Keep your fingers crossed for me, looks like I will be getting access to about 100 acres of free trees. Cut what I want, when I want, how I want, and can mill on site. Only had about 1 hour to take a look, but lots of big cedar, oak, walnut, hickory, sweet gum, hackberry, and the special prize, 10 or so non producing grafted pecans that are coming out for replacement. I love graft lines in walnut, hopefully I will get to see what it looks like in pecan :yes:.


----------



## reftech (Jun 10, 2009)

You lucky dawg:thumbsup:


----------



## Mizer (Mar 11, 2010)

Spread the love.


----------



## TexasTimbers (Oct 17, 2006)

I know that high very well. Don't make the mistake of milling more wood than you have the means to properly stack and sticker. Believe me it's easy to do. Have fun. 





.


----------



## TexasTimbers (Oct 17, 2006)

I know that high very well. Don't make the mistake of milling more wood than you have the means to properly stack, sticker, & cover. Believe me it's easy to do in all the excitement. Have fun. 





.


----------



## jeffreythree (Jan 9, 2008)

TexasTimbers said:


> I know that high very well. Don't make the mistake of milling more wood than you have the means to properly stack and sticker. Believe me it's easy to do. Have fun.

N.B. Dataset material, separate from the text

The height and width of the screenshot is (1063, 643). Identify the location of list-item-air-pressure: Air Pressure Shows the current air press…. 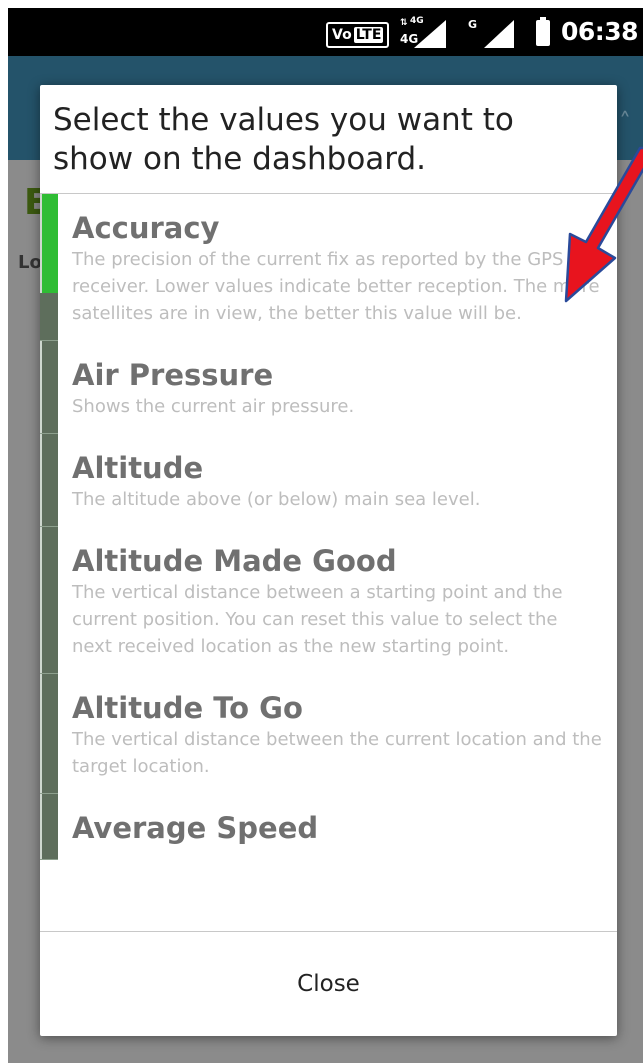
(328, 388).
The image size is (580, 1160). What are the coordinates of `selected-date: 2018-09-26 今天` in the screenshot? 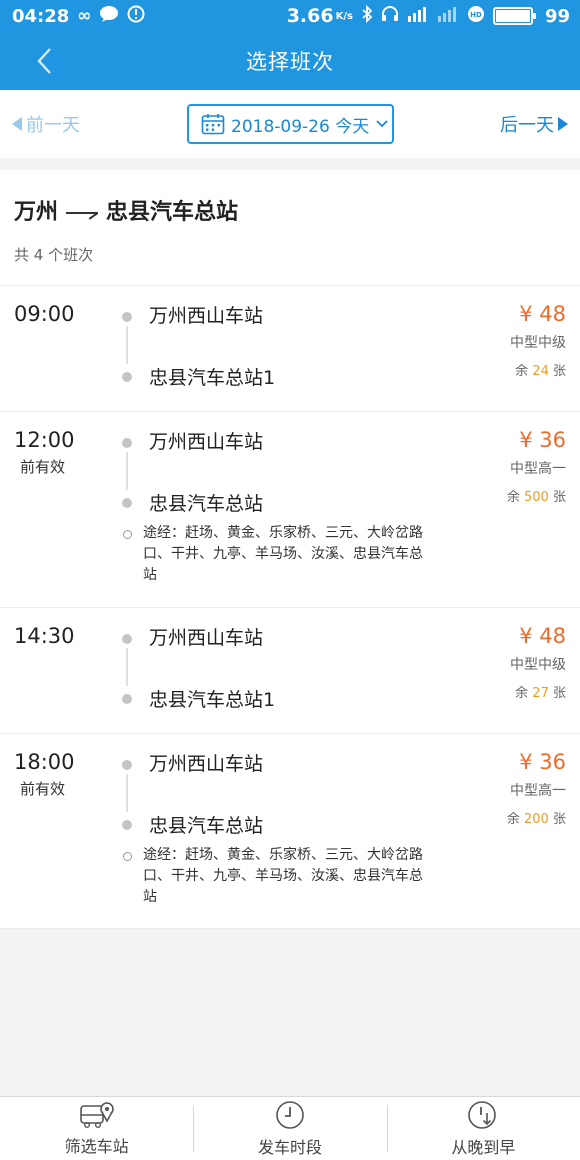 It's located at (300, 126).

Oh, I already did that once. Look around, no more stickers, cut some out of those boards, look at the stack and it is already to tall for the soft ground it is on. I ended up stacking and stickering on the mills bed.


----------



## cody.sheridan-2008 (May 23, 2010)

jeffreythree said:


> Oh, I already did that once. Look around, no more stickers, cut some out of those boards, look at the stack and it is already to tall for the soft ground it is on. I ended up stacking and stickering on the mills bed.


 This made me lol a bit!

Sounds like a great deal man!!!


----------



## txpaulie (Jul 21, 2010)

Jeff,
I don't know how far you are from the Houston area, but I may know someone who could help you out on the whole storage space issue...:yes:

Have fun with it.:thumbsup:

p


----------



## dbhost (Jan 28, 2008)

txpaulie said:


> Jeff,
> I don't know how far you are from the Houston area, but I may know someone who could help you out on the whole storage space issue...:yes:
> 
> Have fun with it.:thumbsup:
> ...


That would be me...


----------